The horses seemed to manage well; they bred successfully and didn't suffer ill-effects from mixing with wild asses also present in the area. Efforts being made to restore Przewalski's horse to the wild in Mongolia, where they have begun to breed successfully in a protected reserve. 

IUCN confirmed that Mongolia was the first country where truly wild reintroduced populations existed within the historic range. Reintroductions in Mongolia began in the Great Gobi B Strictly Protected Area in the Dzungarian Basin (9,000 km2) and Hustai National Park in Mongol Daguur Steppe (570 km2) in 1994. A third reintroduction site, Khomintal, (2,500 km2), in the Great Lakes Depression, was established in 2004, as a buffer zone to the Khar Us Nuur National Park in Valley of the Lakes. Releases began in the Kalamaili Nature Reserve (17,330 km2), Xinjiang Province, China in 2001 and in the Dunhuang Xihu National Nature Reserve (6,600 km2), Gansu Province, China in 2010, although almost all of these animals are corralled and fed in winter. Further reintroduction sites are planned in Kazakhstan and Russia.

Zoos in Europe, North America, and the former Soviet Union collaborated constructively to manage a cooperative breeding program that aimed to share animals and to avoid mating between close relatives.

Arabian Oryx

In the vast deserts of the Middle East the oryx was hunted to extinction in the 1970s. It has now been reintroduced to the wild from captive herds bred in zoos. Arabian oryx lives in small herds, usually with fewer than 10 animals per group, which lessens the impact of their feeding on the sparse desert vegetation. Big-game hunters used to pursue oryx for trophies, and for generations the animals were hunted by men riding on camels. Although some escaped, many did not, and they were steadily eliminated from countries such as Syria and Egypt. 

By the 1950s the increased availability of four-wheel drive vehicles, abundant fuel, automatic rifles, and oil based local wealth combined to make hunting in Arab countries both more widespread and more efficient. Gunmen in vehicles hunted the animals to extinction. The last wild oryx were killed in the 1970s. 
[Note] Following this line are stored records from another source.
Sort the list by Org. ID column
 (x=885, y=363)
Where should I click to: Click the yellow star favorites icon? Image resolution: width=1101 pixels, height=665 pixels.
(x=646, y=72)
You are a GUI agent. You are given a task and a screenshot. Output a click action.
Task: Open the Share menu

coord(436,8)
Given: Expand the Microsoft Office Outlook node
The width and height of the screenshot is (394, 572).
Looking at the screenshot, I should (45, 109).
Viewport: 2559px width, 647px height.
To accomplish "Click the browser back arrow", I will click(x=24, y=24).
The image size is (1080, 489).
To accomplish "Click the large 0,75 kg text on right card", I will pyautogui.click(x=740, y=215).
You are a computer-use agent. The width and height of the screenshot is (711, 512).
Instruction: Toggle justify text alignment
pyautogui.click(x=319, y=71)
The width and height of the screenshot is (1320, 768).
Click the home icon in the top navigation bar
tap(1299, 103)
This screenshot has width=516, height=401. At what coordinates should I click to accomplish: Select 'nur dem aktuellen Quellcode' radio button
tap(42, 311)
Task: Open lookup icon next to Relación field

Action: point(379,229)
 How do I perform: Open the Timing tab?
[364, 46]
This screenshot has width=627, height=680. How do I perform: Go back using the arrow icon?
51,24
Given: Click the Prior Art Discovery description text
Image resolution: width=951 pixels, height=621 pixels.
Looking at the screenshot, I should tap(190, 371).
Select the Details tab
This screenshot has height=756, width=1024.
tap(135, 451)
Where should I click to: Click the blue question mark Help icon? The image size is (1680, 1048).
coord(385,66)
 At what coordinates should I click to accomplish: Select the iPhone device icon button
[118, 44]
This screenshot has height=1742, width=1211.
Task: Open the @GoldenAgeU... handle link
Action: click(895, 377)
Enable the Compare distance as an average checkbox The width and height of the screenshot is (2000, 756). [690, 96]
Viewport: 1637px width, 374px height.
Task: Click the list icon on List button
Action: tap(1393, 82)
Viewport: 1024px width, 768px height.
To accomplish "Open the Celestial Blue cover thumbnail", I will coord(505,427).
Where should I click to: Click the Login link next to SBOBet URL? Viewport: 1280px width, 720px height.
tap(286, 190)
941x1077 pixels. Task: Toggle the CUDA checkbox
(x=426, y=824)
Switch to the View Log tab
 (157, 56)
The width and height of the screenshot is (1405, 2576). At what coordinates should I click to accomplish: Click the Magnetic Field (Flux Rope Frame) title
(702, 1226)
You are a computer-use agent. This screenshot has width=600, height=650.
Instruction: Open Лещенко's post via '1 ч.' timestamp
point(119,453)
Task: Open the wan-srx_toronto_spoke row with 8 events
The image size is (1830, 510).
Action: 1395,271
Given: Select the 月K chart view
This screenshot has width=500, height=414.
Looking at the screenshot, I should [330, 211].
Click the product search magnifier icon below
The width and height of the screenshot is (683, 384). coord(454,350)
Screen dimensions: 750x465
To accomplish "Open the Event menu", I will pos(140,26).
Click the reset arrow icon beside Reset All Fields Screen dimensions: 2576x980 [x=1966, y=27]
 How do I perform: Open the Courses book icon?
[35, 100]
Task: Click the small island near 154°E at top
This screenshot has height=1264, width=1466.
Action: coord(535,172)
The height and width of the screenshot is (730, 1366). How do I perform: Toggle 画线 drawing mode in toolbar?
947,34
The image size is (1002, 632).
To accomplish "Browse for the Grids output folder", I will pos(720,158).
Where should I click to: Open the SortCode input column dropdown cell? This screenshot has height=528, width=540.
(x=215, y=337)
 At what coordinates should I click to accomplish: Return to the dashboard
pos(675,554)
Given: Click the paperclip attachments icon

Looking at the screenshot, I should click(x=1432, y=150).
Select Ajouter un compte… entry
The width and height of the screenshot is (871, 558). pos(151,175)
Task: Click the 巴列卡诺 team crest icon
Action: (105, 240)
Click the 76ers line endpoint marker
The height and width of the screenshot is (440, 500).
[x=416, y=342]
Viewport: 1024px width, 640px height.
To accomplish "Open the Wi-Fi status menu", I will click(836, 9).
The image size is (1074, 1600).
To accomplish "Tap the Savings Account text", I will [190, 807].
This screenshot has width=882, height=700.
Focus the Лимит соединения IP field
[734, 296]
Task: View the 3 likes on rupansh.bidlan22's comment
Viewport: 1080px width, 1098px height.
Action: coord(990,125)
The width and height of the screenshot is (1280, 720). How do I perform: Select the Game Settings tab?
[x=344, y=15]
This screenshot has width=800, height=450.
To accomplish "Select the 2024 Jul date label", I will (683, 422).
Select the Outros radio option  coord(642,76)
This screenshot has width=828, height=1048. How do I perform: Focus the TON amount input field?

Fortunately, several Arab countries had already made efforts to keep and breed the oryx in captivity. In 1962 international cooperation between zoos made it possible to assemble a few animals in Phoenix, Arizona (where the climate is very similar to that of the native home of Arabian oryx), from which to breed animals specifically for release back into the wild. This was the first such international project for any endangered or extinct species, and it has been highly successful. 

Oryx were released in Oman in 1982, Jordan in 1983, and Saudi Arabia in 1990. As IUCN confirmed, "An estimated 6,000-7,000 animals are held in captivity worldwide, most of them on the Arabian Peninsula. Some of these are maintained in large fenced enclosures, receiving various amounts of supplemental food and care, including those in Qatar, Saudi Arabia, Bahrain, and UAE.
The reintroduced population in Oman reached a high point of 450 in 1994 when illegal live capture began and severely reduced numbers. Many of the released animals were taken back into captivity for security."